The Treehugger’s Ball

We went to our first Treehugger’s Ball this Saturday out in one of the beautiful local canyons in eastern Orange County, called Silverado Canyon. It was the seventh year that local activists hosted this fundraiser to help protect our local Santa Ana Mountains.

According to the newspaper, hundreds of people turned up for this event. I had no idea there was an effort to designate 700 square miles as a national monument in order to help protect this unique chaparral ecosystem, one of the last of its kind in Southern California. 

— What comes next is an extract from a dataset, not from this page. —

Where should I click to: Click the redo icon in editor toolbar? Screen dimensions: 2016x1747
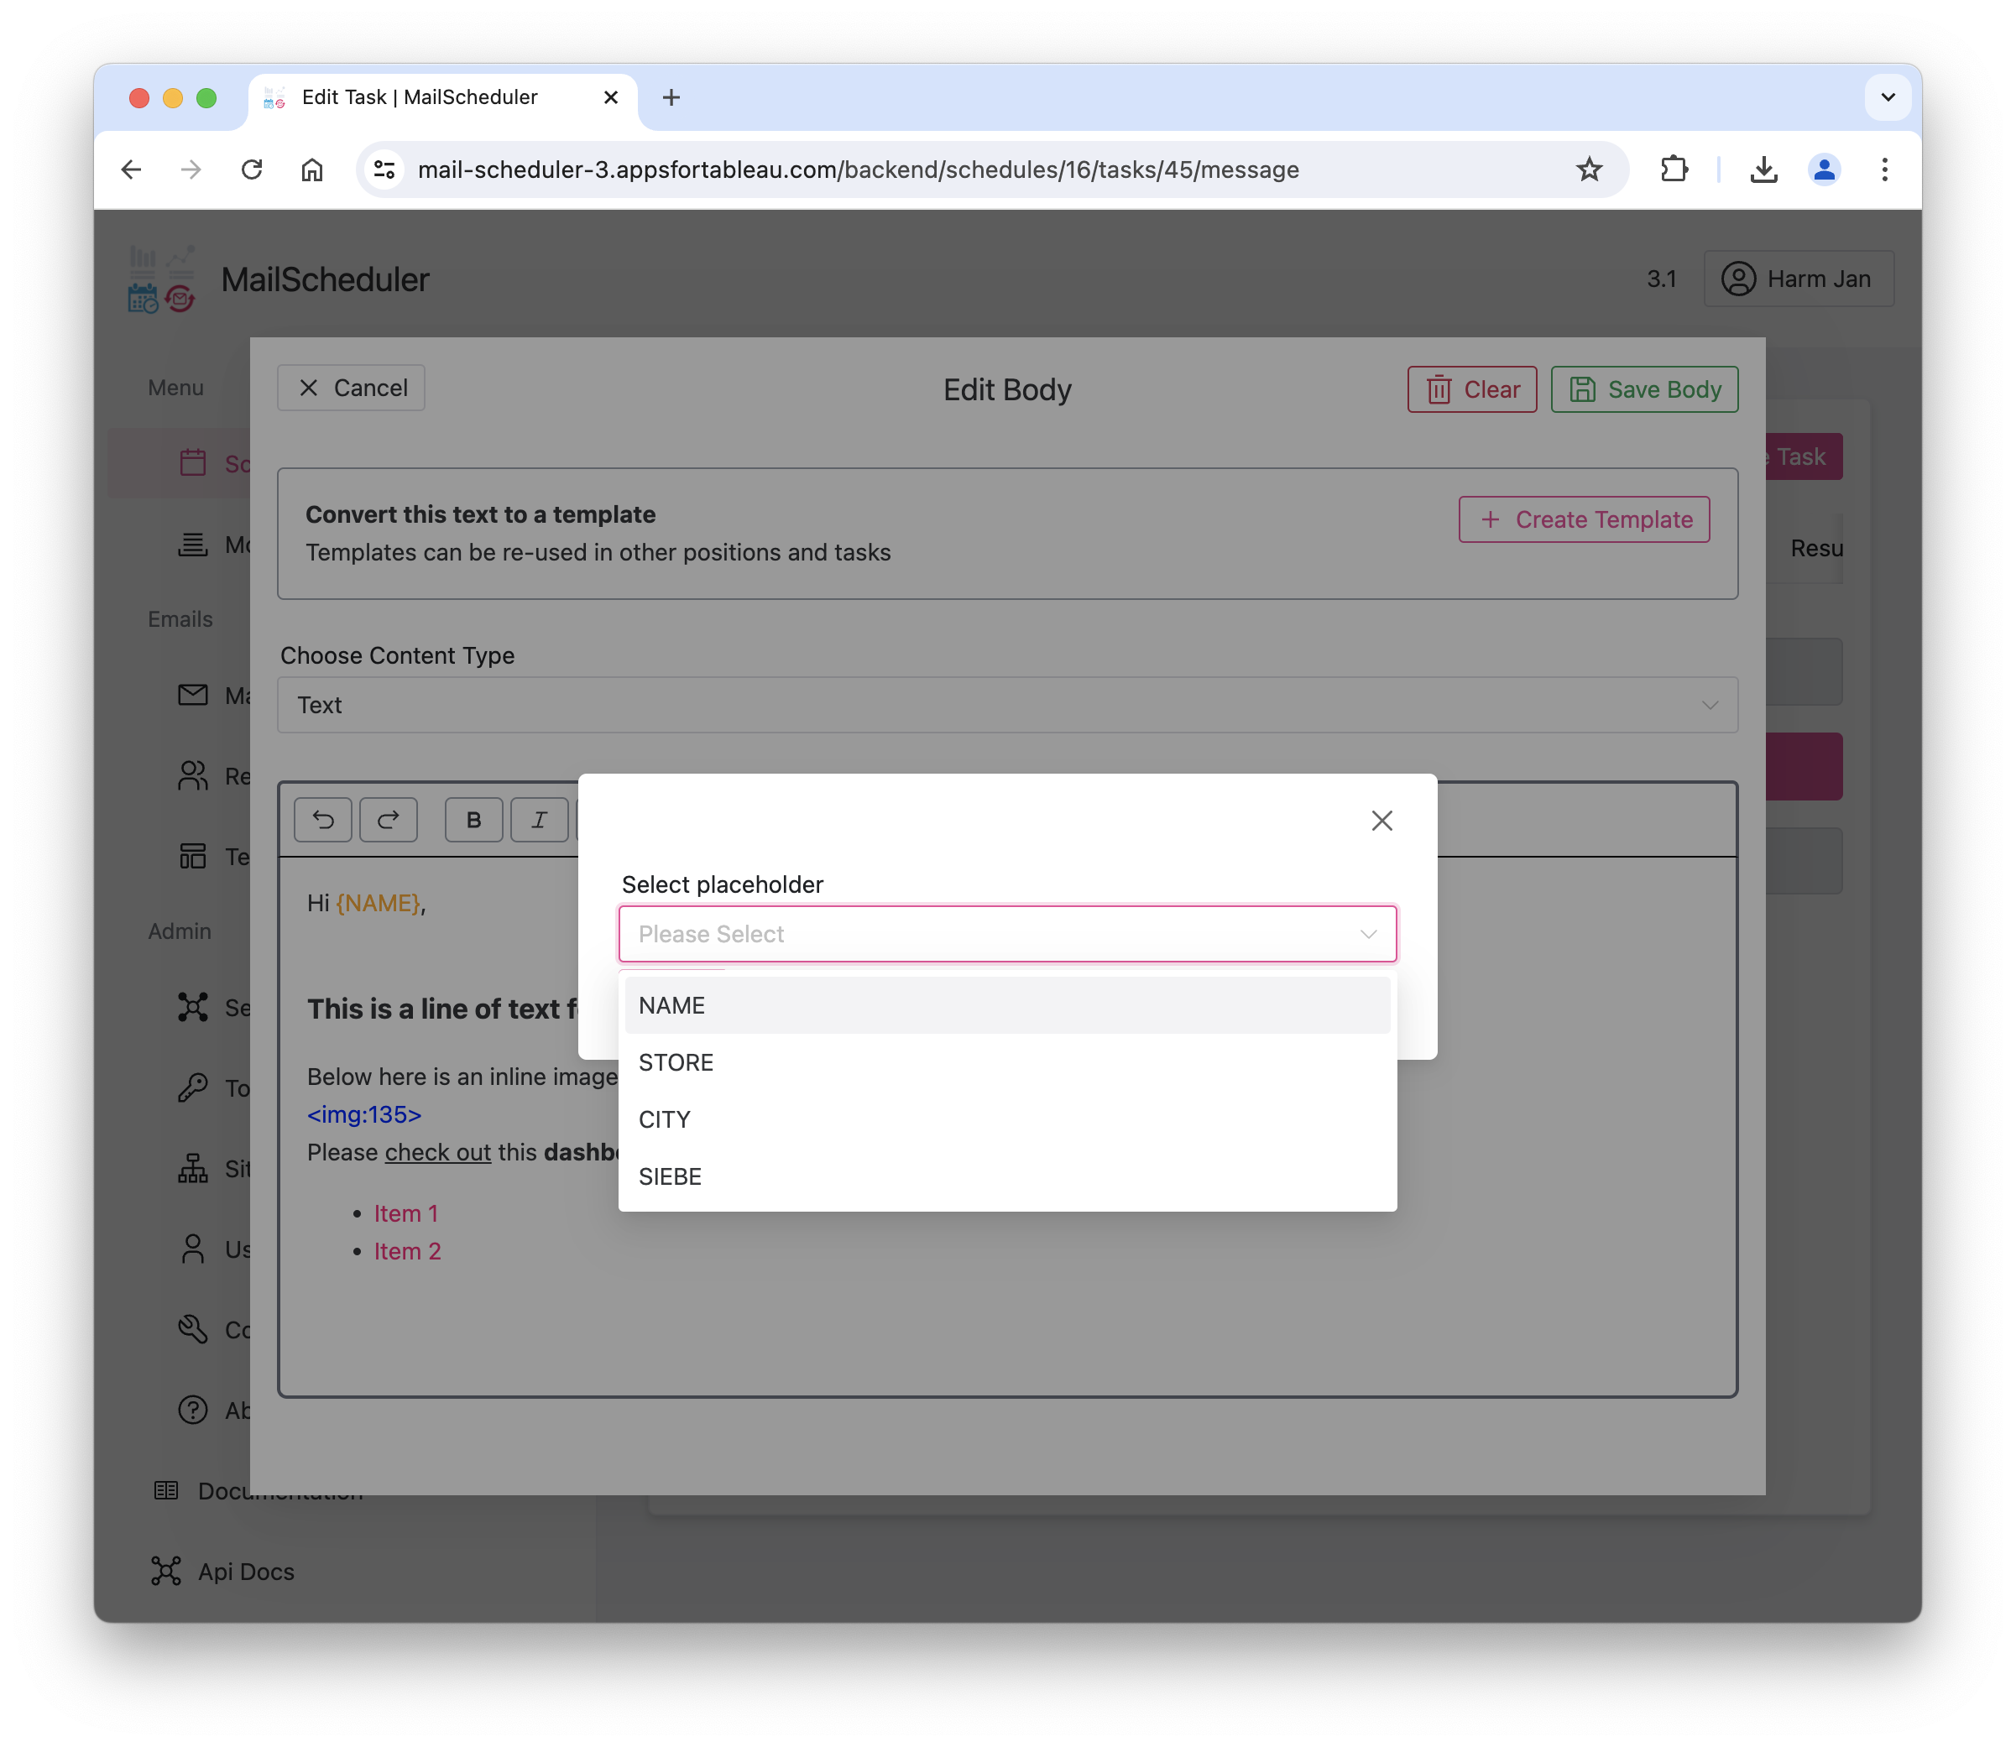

They want to call it the Grizzly Bear National Monument, in honor of the grizzly bears that used to roam this area before they were killed off by hunters around the turn of the century. (Our state animal is the grizzly bear, which is ironic because they are extinct in California.)

It was such a coincidence, almost a miracle really, that a grizzly bear turned up at the party. The guy on the left, Nick Hernandez, is one of the main reasons we made the 15-mile trek inland. Nick, who is from our hometown of Laguna Beach and lead singer of the popular band, Common Sense, is an amazing musician and advocate for the environment who headlined at the event. 

Many communities these days work to raise awareness to hold onto their precious natural lands. In Orange County, where it’s been a battle to get people to pay attention before the entire place is goggled up by development, these types of events aren’t that common. 

So the enthusiastic turnout–a mix of conservationists, scrappy canyon dwellers, old hippies, young hipsters and lots of kids–was encouraging.

Although our county is notorious for its sprawling, cookie-cutter developments, there are impressive swaths of scenic open space and unique habitats. We even still have a few mountain lions roaming around, and more than 100 rare, threatened or endangered species.
At the party, there was the sweet smell of sage, and other herbal delights wafting through the air. This girl was making wreaths out of wild herbs and flowers.

There were local artisans peddling their handmade creations, such as this cool purse made by Arias Collins, who gets to live on a 40-acre ranch in the local hills. Of course, she has an Etsy shop here.

These events always attract an entertaining mix of people–lots of winged people. Even Daryl Hannah showed up to talk about the importance of sticking up for nature. 

How can you not enjoy a June afternoon hanging out under giant sycamores and oak trees,
 listening to bluegrass music and drinking cold beer with a lot of really nice people?
Some future treehuggers. 
The evening only got better as the moon came up, and everyone danced into the night to the sweet, familiar tunes of The Grateful Dead played by a local cover band.  

It may be corny and out of vogue, but someone’s got to hold onto our beautiful trees!

3 thoughts on “The Treehugger’s Ball

  1. It takes an army of tree huggers to hold onto precious land in these parts. Developers are a powerful bunch. Thank goodness there're still tree huggers out there fighting the good fight!

  2. This is the Southern California I know from my youth, growing up in the canyons and beaches and orchards in the 70s. I can smell the sage and butterscotch in the air!